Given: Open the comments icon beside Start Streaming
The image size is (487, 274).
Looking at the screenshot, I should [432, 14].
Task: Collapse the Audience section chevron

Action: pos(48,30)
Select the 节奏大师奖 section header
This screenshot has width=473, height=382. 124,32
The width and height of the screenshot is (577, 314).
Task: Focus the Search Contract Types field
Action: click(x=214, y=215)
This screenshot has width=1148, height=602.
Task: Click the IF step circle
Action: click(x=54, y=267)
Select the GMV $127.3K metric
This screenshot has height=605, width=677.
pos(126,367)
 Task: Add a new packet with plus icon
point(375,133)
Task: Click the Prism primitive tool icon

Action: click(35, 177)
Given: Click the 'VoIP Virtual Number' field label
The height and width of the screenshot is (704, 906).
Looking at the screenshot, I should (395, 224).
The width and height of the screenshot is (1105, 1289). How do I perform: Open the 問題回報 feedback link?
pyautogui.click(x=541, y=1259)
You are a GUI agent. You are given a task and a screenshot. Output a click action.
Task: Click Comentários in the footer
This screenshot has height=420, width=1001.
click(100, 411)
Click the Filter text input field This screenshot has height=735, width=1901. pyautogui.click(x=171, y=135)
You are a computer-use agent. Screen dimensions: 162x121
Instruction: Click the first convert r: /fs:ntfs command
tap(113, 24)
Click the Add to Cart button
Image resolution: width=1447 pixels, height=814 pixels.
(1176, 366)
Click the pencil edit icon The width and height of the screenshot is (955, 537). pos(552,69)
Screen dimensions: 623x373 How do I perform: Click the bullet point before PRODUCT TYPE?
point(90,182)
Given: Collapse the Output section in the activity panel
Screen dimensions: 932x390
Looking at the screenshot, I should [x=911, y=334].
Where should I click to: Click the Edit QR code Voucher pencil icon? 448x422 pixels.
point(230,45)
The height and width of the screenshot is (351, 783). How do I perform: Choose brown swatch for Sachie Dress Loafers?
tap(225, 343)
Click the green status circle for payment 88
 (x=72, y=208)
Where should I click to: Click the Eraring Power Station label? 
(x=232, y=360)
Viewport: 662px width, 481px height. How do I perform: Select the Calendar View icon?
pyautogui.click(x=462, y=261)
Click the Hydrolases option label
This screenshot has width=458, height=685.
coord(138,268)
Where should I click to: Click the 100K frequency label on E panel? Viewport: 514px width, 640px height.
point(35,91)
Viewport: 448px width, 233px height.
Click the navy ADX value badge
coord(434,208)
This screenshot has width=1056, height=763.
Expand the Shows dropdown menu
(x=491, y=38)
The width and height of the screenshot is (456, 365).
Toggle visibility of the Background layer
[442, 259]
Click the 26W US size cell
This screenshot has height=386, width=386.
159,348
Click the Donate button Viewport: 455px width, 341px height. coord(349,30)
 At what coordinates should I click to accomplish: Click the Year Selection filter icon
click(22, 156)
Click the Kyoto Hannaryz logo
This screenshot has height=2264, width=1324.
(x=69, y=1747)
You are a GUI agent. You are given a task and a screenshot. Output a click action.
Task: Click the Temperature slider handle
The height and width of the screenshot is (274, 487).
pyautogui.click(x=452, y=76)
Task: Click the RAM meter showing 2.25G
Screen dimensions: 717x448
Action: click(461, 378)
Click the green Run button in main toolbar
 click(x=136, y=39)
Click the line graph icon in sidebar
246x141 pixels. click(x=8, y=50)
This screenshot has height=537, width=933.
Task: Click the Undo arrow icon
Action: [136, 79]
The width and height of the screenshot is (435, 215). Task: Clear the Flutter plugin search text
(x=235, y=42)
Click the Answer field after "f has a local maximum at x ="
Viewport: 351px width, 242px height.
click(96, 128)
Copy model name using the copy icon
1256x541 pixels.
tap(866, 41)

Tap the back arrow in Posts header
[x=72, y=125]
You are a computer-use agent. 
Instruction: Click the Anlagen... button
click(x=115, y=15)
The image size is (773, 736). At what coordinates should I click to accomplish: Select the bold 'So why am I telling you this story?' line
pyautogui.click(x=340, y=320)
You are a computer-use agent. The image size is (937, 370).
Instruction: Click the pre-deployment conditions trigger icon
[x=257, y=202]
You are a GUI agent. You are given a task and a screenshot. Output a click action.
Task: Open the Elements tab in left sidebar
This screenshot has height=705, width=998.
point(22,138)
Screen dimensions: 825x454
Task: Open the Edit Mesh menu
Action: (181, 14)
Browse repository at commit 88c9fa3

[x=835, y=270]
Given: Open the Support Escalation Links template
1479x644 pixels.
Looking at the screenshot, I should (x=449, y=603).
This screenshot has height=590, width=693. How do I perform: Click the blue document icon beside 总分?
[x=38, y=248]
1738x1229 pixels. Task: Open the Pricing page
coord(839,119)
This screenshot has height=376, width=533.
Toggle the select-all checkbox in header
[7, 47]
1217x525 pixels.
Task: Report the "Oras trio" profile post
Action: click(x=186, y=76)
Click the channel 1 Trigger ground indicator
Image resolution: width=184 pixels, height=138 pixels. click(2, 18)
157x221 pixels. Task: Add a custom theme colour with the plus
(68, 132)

Exercise objective -
The records above must be repeated exactly, every one of them.

Answer for this exercise -
Given: Open the comments icon beside Start Streaming
The image size is (487, 274).
Looking at the screenshot, I should [432, 14].
Task: Collapse the Audience section chevron

Action: pos(48,30)
Select the 节奏大师奖 section header
This screenshot has width=473, height=382. 124,32
The width and height of the screenshot is (577, 314).
Task: Focus the Search Contract Types field
Action: click(x=214, y=215)
This screenshot has width=1148, height=602.
Task: Click the IF step circle
Action: click(x=54, y=267)
Select the GMV $127.3K metric
This screenshot has height=605, width=677.
pos(126,367)
 Task: Add a new packet with plus icon
point(375,133)
Task: Click the Prism primitive tool icon

Action: click(35, 177)
Given: Click the 'VoIP Virtual Number' field label
The height and width of the screenshot is (704, 906).
Looking at the screenshot, I should (395, 224).
The width and height of the screenshot is (1105, 1289). How do I perform: Open the 問題回報 feedback link?
pyautogui.click(x=541, y=1259)
You are a GUI agent. You are given a task and a screenshot. Output a click action.
Task: Click Comentários in the footer
This screenshot has height=420, width=1001.
click(100, 411)
Click the Filter text input field This screenshot has height=735, width=1901. pyautogui.click(x=171, y=135)
You are a computer-use agent. Screen dimensions: 162x121
Instruction: Click the first convert r: /fs:ntfs command
tap(113, 24)
Click the Add to Cart button
Image resolution: width=1447 pixels, height=814 pixels.
(1176, 366)
Click the pencil edit icon The width and height of the screenshot is (955, 537). pos(552,69)
Screen dimensions: 623x373 How do I perform: Click the bullet point before PRODUCT TYPE?
point(90,182)
Given: Collapse the Output section in the activity panel
Screen dimensions: 932x390
Looking at the screenshot, I should [x=911, y=334].
Where should I click to: Click the Edit QR code Voucher pencil icon? 448x422 pixels.
point(230,45)
The height and width of the screenshot is (351, 783). How do I perform: Choose brown swatch for Sachie Dress Loafers?
tap(225, 343)
Click the green status circle for payment 88
 (x=72, y=208)
Where should I click to: Click the Eraring Power Station label? 
(x=232, y=360)
Viewport: 662px width, 481px height. How do I perform: Select the Calendar View icon?
pyautogui.click(x=462, y=261)
Click the Hydrolases option label
This screenshot has width=458, height=685.
coord(138,268)
Where should I click to: Click the 100K frequency label on E panel? Viewport: 514px width, 640px height.
point(35,91)
Viewport: 448px width, 233px height.
Click the navy ADX value badge
coord(434,208)
This screenshot has width=1056, height=763.
Expand the Shows dropdown menu
(x=491, y=38)
The width and height of the screenshot is (456, 365).
Toggle visibility of the Background layer
[442, 259]
Click the 26W US size cell
This screenshot has height=386, width=386.
159,348
Click the Donate button Viewport: 455px width, 341px height. coord(349,30)
 At what coordinates should I click to accomplish: Click the Year Selection filter icon
click(22, 156)
Click the Kyoto Hannaryz logo
This screenshot has height=2264, width=1324.
(x=69, y=1747)
You are a GUI agent. You are given a task and a screenshot. Output a click action.
Task: Click the Temperature slider handle
The height and width of the screenshot is (274, 487).
pyautogui.click(x=452, y=76)
Task: Click the RAM meter showing 2.25G
Screen dimensions: 717x448
Action: click(461, 378)
Click the green Run button in main toolbar
 click(x=136, y=39)
Click the line graph icon in sidebar
246x141 pixels. click(x=8, y=50)
This screenshot has height=537, width=933.
Task: Click the Undo arrow icon
Action: [136, 79]
The width and height of the screenshot is (435, 215). Task: Clear the Flutter plugin search text
(x=235, y=42)
Click the Answer field after "f has a local maximum at x ="
Viewport: 351px width, 242px height.
click(96, 128)
Copy model name using the copy icon
1256x541 pixels.
tap(866, 41)

Tap the back arrow in Posts header
[x=72, y=125]
You are a computer-use agent. 
Instruction: Click the Anlagen... button
click(x=115, y=15)
The image size is (773, 736). At what coordinates should I click to accomplish: Select the bold 'So why am I telling you this story?' line
pyautogui.click(x=340, y=320)
You are a computer-use agent. The image size is (937, 370).
Instruction: Click the pre-deployment conditions trigger icon
[x=257, y=202]
You are a GUI agent. You are given a task and a screenshot. Output a click action.
Task: Open the Elements tab in left sidebar
This screenshot has height=705, width=998.
point(22,138)
Screen dimensions: 825x454
Task: Open the Edit Mesh menu
Action: (181, 14)
Browse repository at commit 88c9fa3

[x=835, y=270]
Given: Open the Support Escalation Links template
1479x644 pixels.
Looking at the screenshot, I should (x=449, y=603).
This screenshot has height=590, width=693. How do I perform: Click the blue document icon beside 总分?
[x=38, y=248]
1738x1229 pixels. Task: Open the Pricing page
coord(839,119)
This screenshot has height=376, width=533.
Toggle the select-all checkbox in header
[7, 47]
1217x525 pixels.
Task: Report the "Oras trio" profile post
Action: click(x=186, y=76)
Click the channel 1 Trigger ground indicator
Image resolution: width=184 pixels, height=138 pixels. click(2, 18)
157x221 pixels. Task: Add a custom theme colour with the plus
(68, 132)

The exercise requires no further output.